[Saved data entries]
════

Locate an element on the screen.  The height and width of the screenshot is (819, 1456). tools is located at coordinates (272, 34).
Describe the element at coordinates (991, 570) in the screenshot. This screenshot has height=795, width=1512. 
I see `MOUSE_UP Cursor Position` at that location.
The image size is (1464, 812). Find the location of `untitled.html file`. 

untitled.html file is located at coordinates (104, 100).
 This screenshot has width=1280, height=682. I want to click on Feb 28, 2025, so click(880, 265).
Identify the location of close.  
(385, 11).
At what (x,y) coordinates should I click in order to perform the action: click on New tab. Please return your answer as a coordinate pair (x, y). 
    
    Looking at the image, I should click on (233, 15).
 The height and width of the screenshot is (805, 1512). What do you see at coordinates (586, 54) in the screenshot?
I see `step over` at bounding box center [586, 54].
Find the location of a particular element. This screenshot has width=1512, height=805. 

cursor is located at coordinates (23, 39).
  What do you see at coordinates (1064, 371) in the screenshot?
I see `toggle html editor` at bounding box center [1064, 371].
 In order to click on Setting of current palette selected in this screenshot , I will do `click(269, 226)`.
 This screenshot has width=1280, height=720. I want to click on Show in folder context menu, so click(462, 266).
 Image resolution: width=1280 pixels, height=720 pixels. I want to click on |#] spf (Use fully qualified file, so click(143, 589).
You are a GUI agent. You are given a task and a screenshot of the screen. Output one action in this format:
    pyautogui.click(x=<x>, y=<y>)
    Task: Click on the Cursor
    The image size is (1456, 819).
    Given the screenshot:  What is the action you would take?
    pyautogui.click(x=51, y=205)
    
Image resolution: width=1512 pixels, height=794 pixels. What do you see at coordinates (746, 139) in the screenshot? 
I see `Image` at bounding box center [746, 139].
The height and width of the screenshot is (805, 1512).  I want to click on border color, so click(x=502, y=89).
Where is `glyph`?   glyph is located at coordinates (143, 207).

════

## REQUIRED WORK
Reproduce the rows above verbatim, from the line containing "At what (x,y)" through the line containing "The height and width of the screenshot is (805, 1512). What", including both of those lines.

## FULL RESPONSE
At what (x,y) coordinates should I click in order to perform the action: click on New tab. Please return your answer as a coordinate pair (x, y). 
    
    Looking at the image, I should click on (233, 15).
 The height and width of the screenshot is (805, 1512). What do you see at coordinates (586, 54) in the screenshot?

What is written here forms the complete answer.